◆ **Extracted entries**:
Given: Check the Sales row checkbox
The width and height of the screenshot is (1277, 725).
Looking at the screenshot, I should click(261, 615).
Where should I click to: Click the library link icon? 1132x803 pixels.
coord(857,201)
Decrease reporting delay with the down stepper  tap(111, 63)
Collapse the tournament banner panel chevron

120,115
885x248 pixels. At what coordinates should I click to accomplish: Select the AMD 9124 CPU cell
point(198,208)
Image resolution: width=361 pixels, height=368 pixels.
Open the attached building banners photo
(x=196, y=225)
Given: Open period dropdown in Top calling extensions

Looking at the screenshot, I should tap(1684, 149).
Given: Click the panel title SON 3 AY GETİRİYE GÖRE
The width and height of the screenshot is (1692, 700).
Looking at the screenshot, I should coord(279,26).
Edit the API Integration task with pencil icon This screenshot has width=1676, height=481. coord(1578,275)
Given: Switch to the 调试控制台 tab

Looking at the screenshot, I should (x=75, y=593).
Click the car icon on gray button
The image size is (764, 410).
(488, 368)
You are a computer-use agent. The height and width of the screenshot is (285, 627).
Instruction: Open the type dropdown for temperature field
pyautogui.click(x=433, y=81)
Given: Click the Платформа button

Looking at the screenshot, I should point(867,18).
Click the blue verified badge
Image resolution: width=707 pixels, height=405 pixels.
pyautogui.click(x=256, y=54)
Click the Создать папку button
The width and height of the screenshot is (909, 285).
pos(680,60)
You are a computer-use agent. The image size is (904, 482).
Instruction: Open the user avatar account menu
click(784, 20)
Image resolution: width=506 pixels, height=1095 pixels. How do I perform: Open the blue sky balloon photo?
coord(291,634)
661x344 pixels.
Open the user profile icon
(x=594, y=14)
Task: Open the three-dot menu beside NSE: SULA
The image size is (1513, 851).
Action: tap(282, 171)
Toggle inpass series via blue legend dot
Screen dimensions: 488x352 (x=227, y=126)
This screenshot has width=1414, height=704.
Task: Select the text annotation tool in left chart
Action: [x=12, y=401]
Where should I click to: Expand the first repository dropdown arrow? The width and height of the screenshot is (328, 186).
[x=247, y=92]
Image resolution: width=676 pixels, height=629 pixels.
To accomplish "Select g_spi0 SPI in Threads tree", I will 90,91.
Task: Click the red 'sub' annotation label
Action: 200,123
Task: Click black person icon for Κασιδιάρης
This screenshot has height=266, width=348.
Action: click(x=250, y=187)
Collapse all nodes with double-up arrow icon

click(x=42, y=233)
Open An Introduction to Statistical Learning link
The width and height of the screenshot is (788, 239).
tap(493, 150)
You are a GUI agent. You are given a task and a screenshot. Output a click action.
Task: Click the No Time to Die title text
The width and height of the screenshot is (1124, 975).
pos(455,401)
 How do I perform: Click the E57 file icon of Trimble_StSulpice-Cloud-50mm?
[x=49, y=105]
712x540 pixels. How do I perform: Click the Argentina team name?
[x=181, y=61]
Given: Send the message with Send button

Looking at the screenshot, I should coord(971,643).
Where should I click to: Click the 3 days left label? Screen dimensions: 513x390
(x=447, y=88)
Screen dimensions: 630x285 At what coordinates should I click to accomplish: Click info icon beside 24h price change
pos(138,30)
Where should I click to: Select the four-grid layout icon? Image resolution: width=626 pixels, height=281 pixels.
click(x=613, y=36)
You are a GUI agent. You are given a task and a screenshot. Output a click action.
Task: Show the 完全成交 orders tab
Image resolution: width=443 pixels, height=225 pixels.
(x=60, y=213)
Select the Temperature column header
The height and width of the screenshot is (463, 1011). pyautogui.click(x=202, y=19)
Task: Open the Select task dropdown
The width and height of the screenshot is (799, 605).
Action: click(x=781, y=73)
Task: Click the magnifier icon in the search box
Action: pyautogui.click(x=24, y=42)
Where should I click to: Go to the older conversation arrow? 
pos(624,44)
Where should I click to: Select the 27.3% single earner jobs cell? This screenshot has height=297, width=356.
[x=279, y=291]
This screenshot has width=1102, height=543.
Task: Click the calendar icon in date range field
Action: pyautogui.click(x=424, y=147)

◆ **Work request**: Copy out each line of the listing where the string "agent" appears.

◆ **Written solution**:
You are a computer-use agent. The height and width of the screenshot is (285, 627).
You are a computer-use agent. The image size is (904, 482).
You are a GUI agent. You are given a task and a screenshot. Output a click action.
You are a GUI agent. You are given a task and a screenshot. Output a click action.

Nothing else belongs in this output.